(Material for this task Opens)
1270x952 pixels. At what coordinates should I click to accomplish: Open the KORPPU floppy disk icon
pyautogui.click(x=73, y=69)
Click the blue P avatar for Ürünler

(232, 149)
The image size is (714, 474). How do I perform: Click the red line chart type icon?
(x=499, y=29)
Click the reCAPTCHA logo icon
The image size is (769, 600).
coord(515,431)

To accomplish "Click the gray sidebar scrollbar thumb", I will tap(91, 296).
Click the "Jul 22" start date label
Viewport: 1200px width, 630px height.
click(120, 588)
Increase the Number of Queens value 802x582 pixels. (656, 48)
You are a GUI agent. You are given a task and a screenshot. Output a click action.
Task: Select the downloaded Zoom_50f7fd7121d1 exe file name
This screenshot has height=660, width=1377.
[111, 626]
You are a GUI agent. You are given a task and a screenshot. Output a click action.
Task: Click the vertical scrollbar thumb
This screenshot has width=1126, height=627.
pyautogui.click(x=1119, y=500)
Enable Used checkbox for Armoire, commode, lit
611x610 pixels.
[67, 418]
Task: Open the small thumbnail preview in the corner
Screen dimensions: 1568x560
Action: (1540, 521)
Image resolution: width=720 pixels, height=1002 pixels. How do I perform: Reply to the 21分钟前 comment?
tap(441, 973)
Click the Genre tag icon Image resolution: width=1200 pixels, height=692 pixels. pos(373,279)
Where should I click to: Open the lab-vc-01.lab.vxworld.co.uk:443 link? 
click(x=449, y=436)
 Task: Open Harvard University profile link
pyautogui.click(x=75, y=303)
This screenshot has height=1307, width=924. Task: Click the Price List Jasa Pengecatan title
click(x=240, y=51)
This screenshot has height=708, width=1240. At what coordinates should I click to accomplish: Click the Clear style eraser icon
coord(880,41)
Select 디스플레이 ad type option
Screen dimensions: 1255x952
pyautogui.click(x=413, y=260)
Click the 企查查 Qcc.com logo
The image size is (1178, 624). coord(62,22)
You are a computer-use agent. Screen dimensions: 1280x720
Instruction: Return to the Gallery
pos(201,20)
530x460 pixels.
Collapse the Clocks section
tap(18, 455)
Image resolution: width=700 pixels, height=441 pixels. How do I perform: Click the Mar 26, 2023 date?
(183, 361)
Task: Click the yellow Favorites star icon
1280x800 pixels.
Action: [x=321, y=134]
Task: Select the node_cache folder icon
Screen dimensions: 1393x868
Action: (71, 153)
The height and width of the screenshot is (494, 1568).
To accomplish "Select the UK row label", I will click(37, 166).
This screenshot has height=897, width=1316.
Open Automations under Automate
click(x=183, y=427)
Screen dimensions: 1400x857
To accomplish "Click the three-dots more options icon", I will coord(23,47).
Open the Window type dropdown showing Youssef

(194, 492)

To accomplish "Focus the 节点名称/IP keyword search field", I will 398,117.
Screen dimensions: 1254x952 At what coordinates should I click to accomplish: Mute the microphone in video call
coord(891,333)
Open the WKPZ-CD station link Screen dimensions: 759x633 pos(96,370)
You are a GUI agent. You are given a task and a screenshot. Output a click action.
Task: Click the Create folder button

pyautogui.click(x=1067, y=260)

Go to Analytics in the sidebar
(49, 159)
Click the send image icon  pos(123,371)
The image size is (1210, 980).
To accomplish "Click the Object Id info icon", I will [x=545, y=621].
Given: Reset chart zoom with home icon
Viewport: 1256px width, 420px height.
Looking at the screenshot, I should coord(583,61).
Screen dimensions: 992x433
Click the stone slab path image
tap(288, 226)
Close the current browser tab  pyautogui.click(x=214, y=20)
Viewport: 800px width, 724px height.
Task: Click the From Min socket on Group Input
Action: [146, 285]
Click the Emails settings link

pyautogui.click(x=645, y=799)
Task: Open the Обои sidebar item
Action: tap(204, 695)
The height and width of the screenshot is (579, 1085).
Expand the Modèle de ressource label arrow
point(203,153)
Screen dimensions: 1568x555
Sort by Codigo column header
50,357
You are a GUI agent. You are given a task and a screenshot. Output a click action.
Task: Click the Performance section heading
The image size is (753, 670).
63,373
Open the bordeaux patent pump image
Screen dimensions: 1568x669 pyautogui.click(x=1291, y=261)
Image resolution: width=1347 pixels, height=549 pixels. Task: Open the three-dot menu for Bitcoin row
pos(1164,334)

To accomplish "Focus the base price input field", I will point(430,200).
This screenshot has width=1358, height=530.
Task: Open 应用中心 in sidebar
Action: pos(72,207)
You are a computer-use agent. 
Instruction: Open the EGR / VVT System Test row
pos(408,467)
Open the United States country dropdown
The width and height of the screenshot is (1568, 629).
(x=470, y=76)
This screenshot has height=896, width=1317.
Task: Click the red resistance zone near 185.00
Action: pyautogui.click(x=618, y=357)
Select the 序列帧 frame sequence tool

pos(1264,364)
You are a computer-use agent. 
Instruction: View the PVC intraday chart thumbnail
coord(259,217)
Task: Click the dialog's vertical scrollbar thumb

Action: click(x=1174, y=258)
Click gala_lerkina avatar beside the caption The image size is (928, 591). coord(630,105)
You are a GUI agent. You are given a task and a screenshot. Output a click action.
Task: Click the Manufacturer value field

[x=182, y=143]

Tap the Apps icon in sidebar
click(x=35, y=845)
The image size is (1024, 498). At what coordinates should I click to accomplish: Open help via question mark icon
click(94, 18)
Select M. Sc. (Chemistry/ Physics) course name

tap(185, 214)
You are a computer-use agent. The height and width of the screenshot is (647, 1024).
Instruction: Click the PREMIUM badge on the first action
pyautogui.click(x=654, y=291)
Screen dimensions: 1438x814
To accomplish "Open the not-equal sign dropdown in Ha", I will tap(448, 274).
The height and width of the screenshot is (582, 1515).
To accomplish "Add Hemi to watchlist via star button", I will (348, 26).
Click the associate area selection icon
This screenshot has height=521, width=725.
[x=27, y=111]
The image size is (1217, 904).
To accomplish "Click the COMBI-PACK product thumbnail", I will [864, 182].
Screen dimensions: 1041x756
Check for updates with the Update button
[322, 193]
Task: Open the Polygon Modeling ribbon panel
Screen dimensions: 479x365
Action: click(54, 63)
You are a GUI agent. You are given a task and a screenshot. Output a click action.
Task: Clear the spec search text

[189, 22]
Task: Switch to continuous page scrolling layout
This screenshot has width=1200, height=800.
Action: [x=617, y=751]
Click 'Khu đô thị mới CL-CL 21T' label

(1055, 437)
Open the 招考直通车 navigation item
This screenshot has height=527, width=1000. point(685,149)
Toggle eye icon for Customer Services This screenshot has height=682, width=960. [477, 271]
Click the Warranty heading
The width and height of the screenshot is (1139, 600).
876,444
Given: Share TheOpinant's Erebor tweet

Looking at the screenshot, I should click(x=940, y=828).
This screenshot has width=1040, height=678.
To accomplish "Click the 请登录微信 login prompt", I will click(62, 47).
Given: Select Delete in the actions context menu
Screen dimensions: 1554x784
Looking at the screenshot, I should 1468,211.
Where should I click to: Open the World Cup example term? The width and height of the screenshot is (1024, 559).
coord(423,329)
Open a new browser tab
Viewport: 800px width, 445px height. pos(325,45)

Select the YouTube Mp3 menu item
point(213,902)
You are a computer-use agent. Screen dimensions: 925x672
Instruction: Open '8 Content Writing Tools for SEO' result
(Material for this task Closes)
_Task brief_
In the records above, find each line that mentions the word "computer", and copy it.

_Written solution_
You are a computer-use agent. Screen dimensions: 1280x720
You are a computer-use agent. 
You are a computer-use agent. 
You are a computer-use agent. The height and width of the screenshot is (647, 1024).
You are a computer-use agent. Screen dimensions: 925x672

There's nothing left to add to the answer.